Final Project: Gauri Naik

final_Project_assignment_1
final_project_data_description
Author

Gauri Naik

Published

May 19, 2023

Introduction

The World Bank Open Dataset is a repository of data from various countries under different themes. Each country has a listing of descriptors, including but not limited to GDP, homeless and poverty rate, violence and homicide rate, primary education completion rate, etc. Each of these variables are over time, going from a certain year to current. The datasets are updated every month.

Literacy rates have been an issue for many countries around the world, and while there are many variables that affect literacy rates, this report will look at internet usage in particular. The internet in its modern mutation allows for relatively easy access to widespread knowledge, and can be utilized to teach and learn language among other things. This report will look at literacy rates against internet usage in Colombia from 2004 to 2020, and describe correlations between the two variables. We would like to see if internet usage has a positive influence on education in Colombia, and one way to visualize this is using literacy rates.

Dataset Description

The data below contains information of Colombia’s income relative to other countries, their literacy rate based on age, and internet usage in percentage of population. I’ve subset a preview of the data below in tibble form.

[1] 21 19

The dimensions of the dataset are printed above as 21 rows by 19 columns. These 21 rows are split by country into literacy rates and internet usage in population percentage and the columns are the country codes, indicator codes (the variable labels of literacy split by gender and age, and internet usage percentage), and the range of years I’m interested in. We have a table with multiple variables. The indicator code SE.ADT.1524.LT.MA.ZS is the literacy rate of males between the ages of 15-24. The corresponding young adult indicator code for females is SE.ADT.1524.LT.FE.ZS, while the total literacy rate for youths 15-24 is given by the indicator code SE.ADT.1524.LT.ZS.

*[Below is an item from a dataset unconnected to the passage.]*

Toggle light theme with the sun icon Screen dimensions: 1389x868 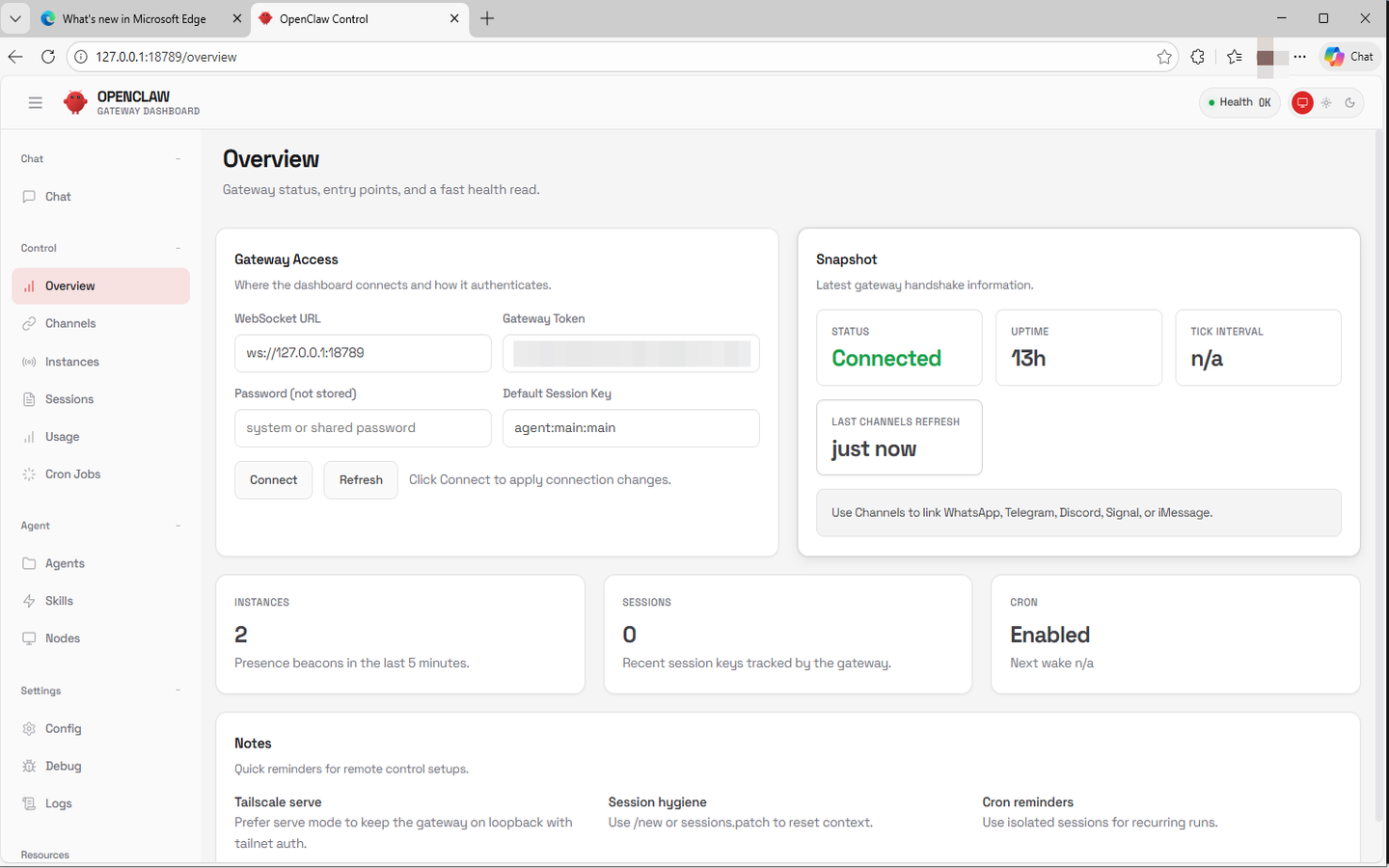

The literacy rate indicator codes for males above 24 years of age is SE.ADT.LITR.MA.ZS, while for females the indicator code is SE.ADT.LITR.FE.ZS and the total literacy rate for adults above 24 years of age is SE.ADT.LITR.ZS. The final indicator code is IT.NET.USER.ZS, which is the percent of population using the internet.

The table rows are the literacy rates for the years 2004 to 2020 and I’ve printed the average of the table’s row means below.

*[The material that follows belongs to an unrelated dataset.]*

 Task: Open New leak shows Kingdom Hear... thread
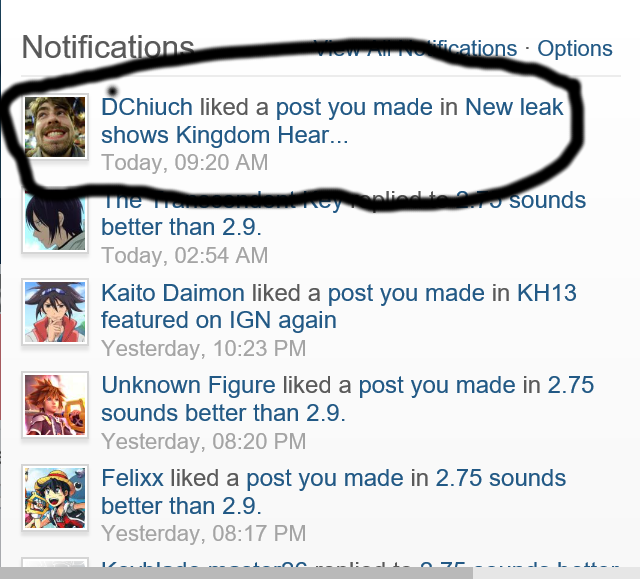[332, 121]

[1] 97.92509 98.70967 98.32144 93.65754 93.93930 93.80306 42.30901
[1]  9.11869 99.29406

Plan for Visualization

In order to view the data above, first I will create three evolution scatter plot graphs (with trendlines showing the overall pattern of correlation) with the total literacy rates and internet usage. I would like a basic visualization of the evolution of each so we can see the rates over the years without interference from other variables.

Then I will generate another scatter plot using the internet usage rate as the x-axis, to start visualizing any correlation between literacy rates and internet usage. We can visualize a basic trend by looking at literacy rates as internet usage increased. However, this does not show evolution over literacy vs. internet usage over time, therefore while we may draw assumptions from the graph about correlations, we cannot assume anything over a time basis.

I also want to examine gender differences in literacy rate and internet usage. While internet usage is not split into gender, it is a way to understand the general environment that people were in; most information before the internet spread due to word of mouth and as such it is a valid assumption that those people who utilized the internet when percent was low would spread the information they learned through word of mouth and there could still be correlation between the environment and literacy rate. These gender differences would more than likely benefit from a bar graph to be able to better compare values.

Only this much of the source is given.